Postgres experiments: deleting tables with referential integrity

22/06/2020

referential_integrity

Adding a foreign key constraint in postgres adds significant cost to deletions.

Here is a common “one-to-many” relationship, where each row in the large_table can have a link to many rows in the small_table.

DROP TABLE IF EXISTS large_table CASCADE;
DROP TABLE IF EXISTS small_table CASCADE;

CREATE TABLE large_table (
    id serial primary key,
    name text
);

CREATE TABLE small_table (
    id serial primary key,
    large_table_id serial REFERENCES large_table(id) ON DELETE CASCADE
);

Insert some test data:

INSERT INTO
    large_table (name)
SELECT
    md5(random() :: text)
FROM
    generate_series(1, 100000) s(i);

Delete rows from the large table:

-- (in reality we'll be deleting a subset of rows and using an index)
EXPLAIN ANALYZE DELETE FROM "large_table";
Delete on large_table  (cost=0.00..1893.18 rows=105918 width=6) (actual time=88.630..88.630 rows=0 loops=1)
  ->  Seq Scan on large_table  (cost=0.00..1893.18 rows=105918 width=6) (actual time=0.012..11.345 rows=100000 loops=1)
Planning Time: 0.089 ms
Trigger for constraint small_table_large_table_id_fkey: time=477.615 calls=100000
Execution Time: 570.642 ms

Even though there is no data in the small_table, postgres is spending ~80% checking the FK constraint.

| large_table size (rows) | total time (ms) |
| -                       | -               |
| 10000                   | 50              |
| 100000                  | 500             |
| 1000000                 | 5000            |

Adding more tables with referencing keys increases the cost linearly:

| large_table size (rows) | number of referencing tables | total time (ms) |
| -                       | -                            | -               |
| 100000                  | 1                            | 500             |
| 100000                  | 2                            | 1000            |
| 100000                  | 3                            | 1500            |

Changing the constraint to ON DELETE NO ACTION actually increases response times:

CREATE TABLE small_table (
    id serial primary key,
    large_table_id serial REFERENCES large_table(id) ON DELETE NO ACTION
);
| large_table size (rows) | total time (ms) |
| -                       | -               |
| 10000                   | 100             |
| 100000                  | 1000            |
| 1000000                 | 10000           |

Now with some data in the small_table:

INSERT INTO
    small_table (large_table_id)

=== Provided data ===
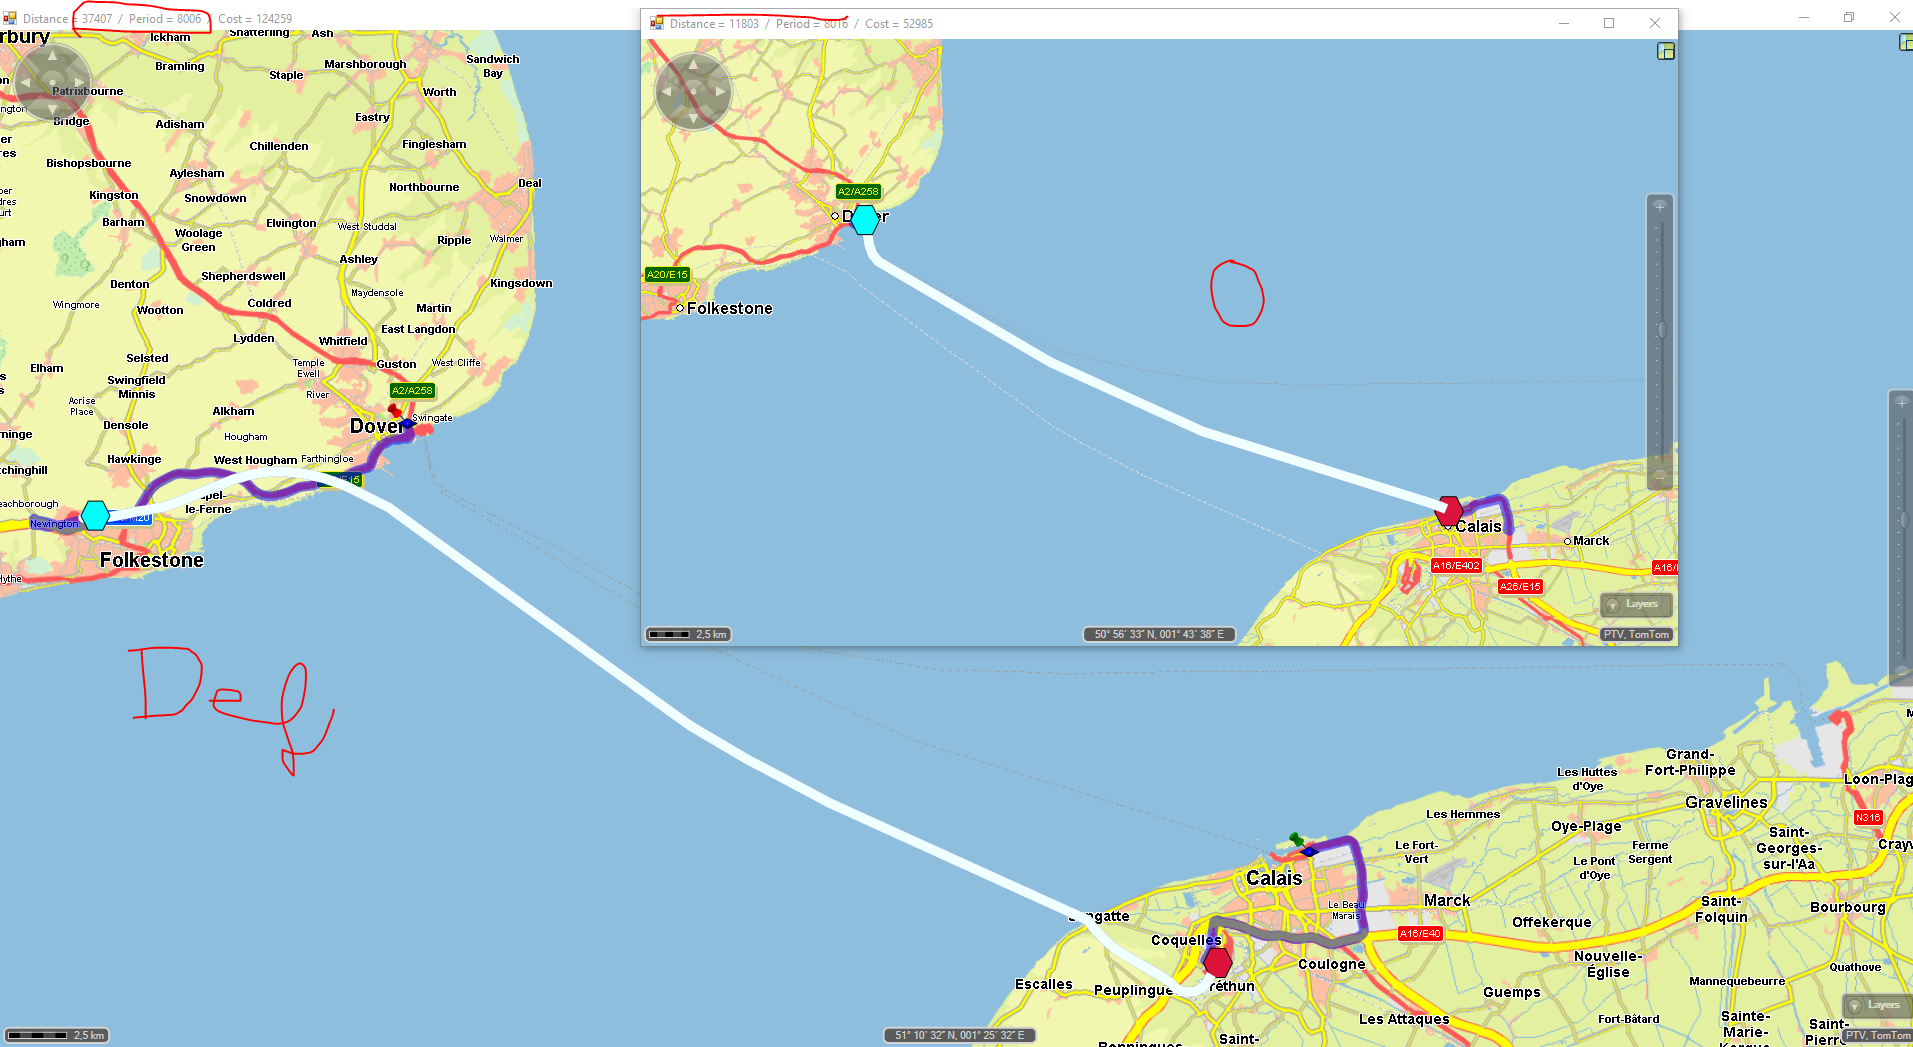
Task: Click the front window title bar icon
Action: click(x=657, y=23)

=== Task set ===
[1] Answer these from the Postgres write-up above:
(a) How many rows of test data are inserted into large_table?
(b) With 100000 rows and 3 referencing tables, what total time is listed?
(c) Under ON DELETE NO ACTION, what total time is given for 1000000 rows?
[2] Please pick up the Postgres write-up from where it stops and carry it on.

=== Per-task answers ===
[1]
(a) 100000
(b) 1500 ms
(c) 10000 ms

[2]
SELECT
    (SELECT id FROM large_table
	ORDER BY RANDOM()
	LIMIT 1)
FROM
    generate_series(1, 1000) s(i);

EXPLAIN ANALYZE DELETE FROM "large_table";
| large_table size (rows) | small_table size (rows) | total time (ms) |
| -                       | -                       | -               |
| 10000                   | 1000                    | 500             |
| 100000                  | 1000                    | 4000            |
| 1000000                 | 1000                    | 60000           |

We can significantly improve the response time by adding an index to the FK in the small table:

CREATE INDEX large_table_id_idx ON small_table(large_table_id);
| large_table size (rows) | small_table size (rows) | total time (ms) |
| -                       | -                       | -               |
| 10000                   | 1000                    | 75              |
| 100000                  | 1000                    | 750             |
| 1000000                 | 1000                    | 7500            |

If you really must, there are options to disable the FK triggers temporarily.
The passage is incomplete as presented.